• **REQUIRED TASKS**:
a: Repeat the passage from the standard-setting excerpt word for word, starting at "Table 4 Science ability" and ending at "and both rounds.".
b: For each statement below, say yes or no depending on whether the standard-setting excerpt supports it, and quote the words of the excerpt that decide it. (i) The reliability of the Yes/No method fell between the first and second rounds. (ii) The reliability of the extended Angoff method rose in the second round. (iii) The experts were highly certain about their final judgment.
c: Summarize the standard-setting excerpt in two sentences.

• **SOURCE EXTRACT**:
The experts initially reported that they had understood the method and their tasks (P3, see Table 3). In rounds 1 and 2 they also reported the explicitness and clarity of the process as significantly above the scale mean, which declined slightly yet not statistically significant throughout the process (P2). Even though the experts demonstrated confidence regarding their duties, they did not show a comparably high degree of confidence regarding their output: the cut scores (P4). On average, they would rather not have recommended the use of the cut scores and were not very certain about their final judgment.

Table 3 Experts’ evaluation of the clarity and explicitness of the standard-setting process (Mean and standard deviation)

Internal validity

The internal validity element relates to the reliability of the cut scores derived from the two different Angoff variations. In our four G studies (two rounds for each Angoff variation), we examined whether the error variance was explained by experts using differing criteria when setting standards (see Table 4).

Table 4 Science ability cut score VCs and G coefficients of the reliability analyses

The reliability for the Yes/No method dropped from Φ = 0.63 in the first round to 0.48 in the second round. It remained the same for the extended Angoff method at Φ = 0.42 (I2). The rather low levels are moderate which showed that the experts did not use highly converging criteria when setting the cut scores (I1). Table 4 shows that the variance component of the experts is highest in both methods and both rounds.

• **DATA EXCERPT**:
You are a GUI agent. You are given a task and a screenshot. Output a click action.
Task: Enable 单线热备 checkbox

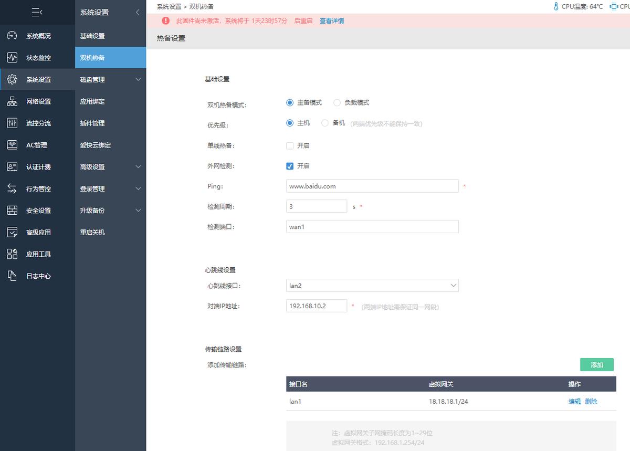[289, 145]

• **ANSWERS TO THE PROBLEMS**:
a:
Table 4 Science ability cut score VCs and G coefficients of the reliability analyses

The reliability for the Yes/No method dropped from Φ = 0.63 in the first round to 0.48 in the second round. It remained the same for the extended Angoff method at Φ = 0.42 (I2). The rather low levels are moderate which showed that the experts did not use highly converging criteria when setting the cut scores (I1). Table 4 shows that the variance component of the experts is highest in both methods and both rounds.

b:
(i) Yes: "The reliability for the Yes/No method dropped from Φ = 0.63 in the first round to 0.48 in the second round."
(ii) No: "It remained the same for the extended Angoff method at Φ = 0.42."
(iii) No: "were not very certain about their final judgment."

c: The experts understood the method and their tasks and found the process clear, but they lacked confidence in the cut scores they produced and would rather not have recommended their use. Reliability was moderate to low: the Yes/No method dropped from Φ = 0.63 to 0.48, and the extended Angoff method stayed at 0.42, which showed that the experts did not use highly converging criteria.